Social network graphs: Graphs can be modeled to represent social networks to represent who knows whom, who communicates with whom, who influences whom, or other relationships in social structures
Transportation networks: In road networks vertices are intersections and edges are the road segments between them, and for public transportation networks vertices are stops and edges are the links between them. They are also used for studying traffic patterns, traffic light timings, and many aspects of transportation.
Document link graphs: The best-known example is the link graph of the web, where each web page is a vertex, and each hyperlink a directed edge. Link graphs are used, for example, to analyze the relevance of web pages, the best sources of information, and good link sites.
Neural Networks: Vertices represent neurons and edges represent the synapses between them. Neural networks are used to understand how our brain works and how connections change when we learn. The human brain has about 10^11 neurons and close to 10^15 synapses.
Epidemiology: Vertices represent individuals and directed edges represent the transfer of an infectious disease from one individual to another. Analyzing such graphs has become an important component in understanding and controlling the spread of diseases.

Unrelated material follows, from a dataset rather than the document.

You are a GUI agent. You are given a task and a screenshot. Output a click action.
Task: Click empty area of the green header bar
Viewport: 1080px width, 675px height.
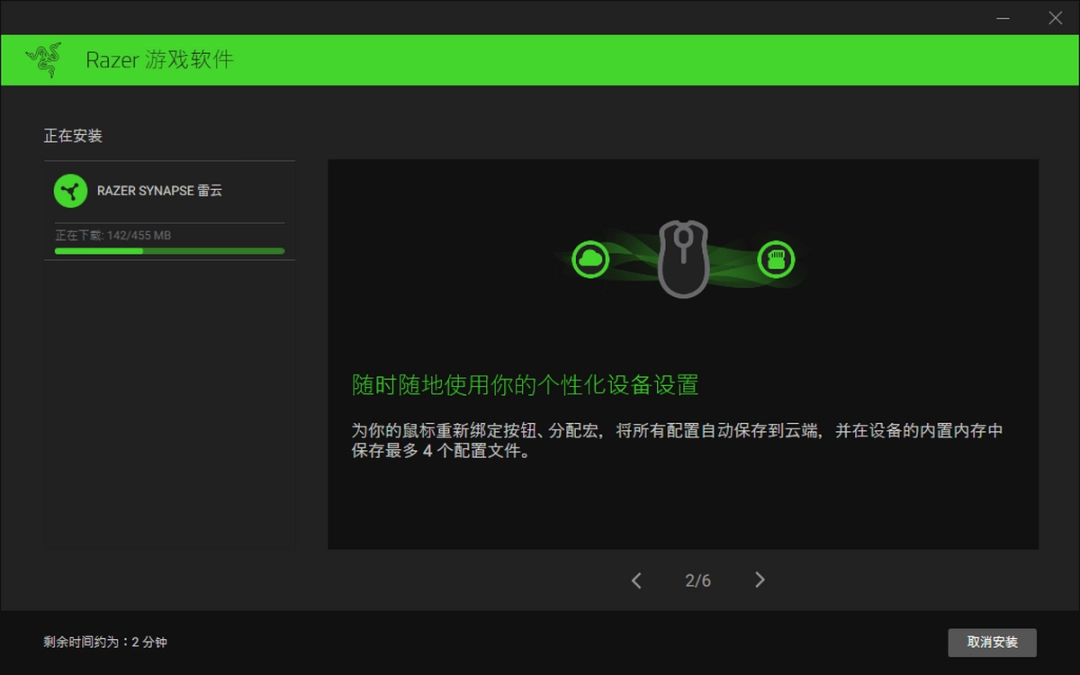650,60
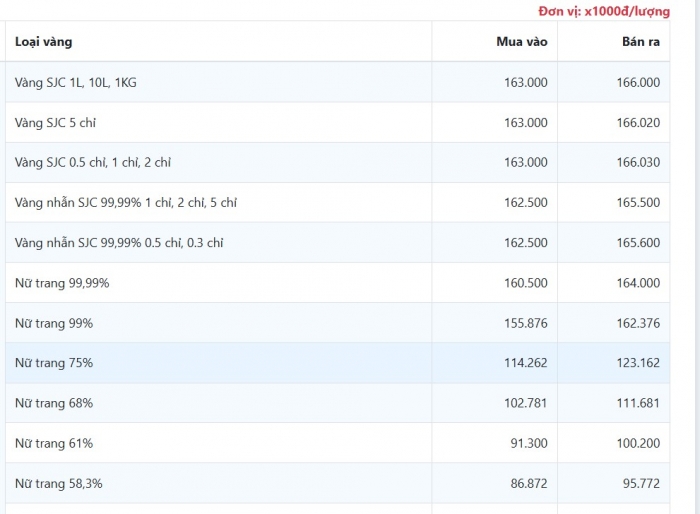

Scene graphs: In graphics and computer games scene graphs represent the logical or spatial relationships between objects in a scene. Such graphs are very important in the computer games industry.
Compilers: Graphs are used extensively in compilers. They can be used for type inference, for so-called data flow analysis, register allocation, and many other purposes. They are also used in specialized compilers, such as query optimization in database languages.
Dependence graphs: Graphs can be used to represent dependencies or precedences among items. Such graphs are often used in large projects in laying out what components rely on other components and used to minimize the total time or cost to completion while abiding by the dependencies.
Robot planning: Vertices represent states the robot can be in and the edges the possible transitions between the states. Such graph plans are used, for example, in planning paths for autonomous vehicles.